▶ **Texto em estudo**:

================

Controle Biológico: tecnologias na construção de oportunidades no Brasil

Os desafios tecnológicos relacionados à sanidade vegetal constantemente criam novos caminhos na busca pela qualidade e produtividade das produções agrícolas, aliadas à conservação e proteção ambiental e ao desenvolvimento socioeconômico. Essa condição construiu trajetórias tecnológicas apoiadas no avanço da indústria da química fina somado aos conhecimentos das ciências agronômicas e na formação de mercado com a participação de empresas, em sua maioria, sediadas na Alemanha, Estados Unidos e Japão e atuan-
tes em ambiente competitivo, porém, as dez maiores empresas dominam mais de 80% do mercado1.

No Brasil, os agroquímicos associados a outras tecnologias, inclusive as organizacio-
nais e políticas, contribuíram para o avanço da produtividade da agricultura brasileira que, na década de 1990, cresceu a uma taxa anual de 2,64%, passando para 5,62% nos anos 2000, destacando-se no contexto mundial entre os países de maior produtividade2. No período recente, 2011 a 2014, o comércio daqueles insumos registrou incremento anual nos volumes vendidos, encerrando o ano de 2014 com quase 350 mil toneladas comercializadas para os ingredientes ativos e pouco mais de 900 mil toneladas para os produtos comerciais. Em 2015 a retração das vendas para os produtos comerciais chegou a 3% e mesmo com aumento de 12% para os ingredientes ativos, verificou-se retração de 22% nos valores comercializados, totalizando US$9,6 bilhões3, 4, 5.

================

▶ **Explorar o material**:
A. Reproduza fielmente o trecho do texto sobre controle biológico desde "No Brasil, os" até "bilhões3, 4, 5.", incluindo este último.
B. Liste os países que o texto sobre controle biológico indica como sede da maioria das empresas do mercado.
As linhas apresentadas não têm nenhum papel nestas atividades.

▶ **Extratos das linhas**:

================

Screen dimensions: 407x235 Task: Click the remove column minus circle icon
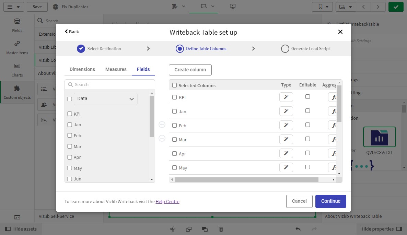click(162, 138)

================

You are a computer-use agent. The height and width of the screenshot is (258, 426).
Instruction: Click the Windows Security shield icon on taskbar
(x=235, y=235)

================

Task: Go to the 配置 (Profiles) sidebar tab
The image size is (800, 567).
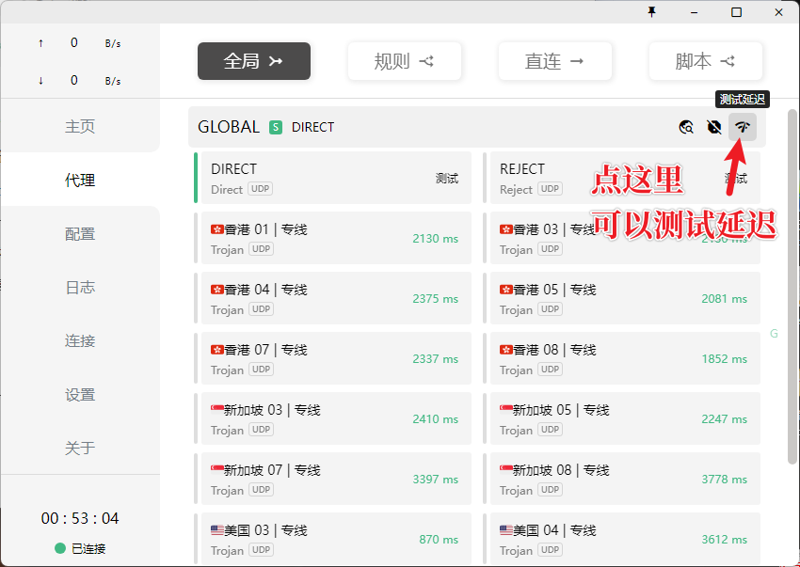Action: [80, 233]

================

▶ **Respostas esperadas**:
A.
No Brasil, os agroquímicos associados a outras tecnologias, inclusive as organizacio-
nais e políticas, contribuíram para o avanço da produtividade da agricultura brasileira que, na década de 1990, cresceu a uma taxa anual de 2,64%, passando para 5,62% nos anos 2000, destacando-se no contexto mundial entre os países de maior produtividade2. No período recente, 2011 a 2014, o comércio daqueles insumos registrou incremento anual nos volumes vendidos, encerrando o ano de 2014 com quase 350 mil toneladas comercializadas para os ingredientes ativos e pouco mais de 900 mil toneladas para os produtos comerciais. Em 2015 a retração das vendas para os produtos comerciais chegou a 3% e mesmo com aumento de 12% para os ingredientes ativos, verificou-se retração de 22% nos valores comercializados, totalizando US$9,6 bilhões3, 4, 5.

B. Alemanha, Estados Unidos e Japão.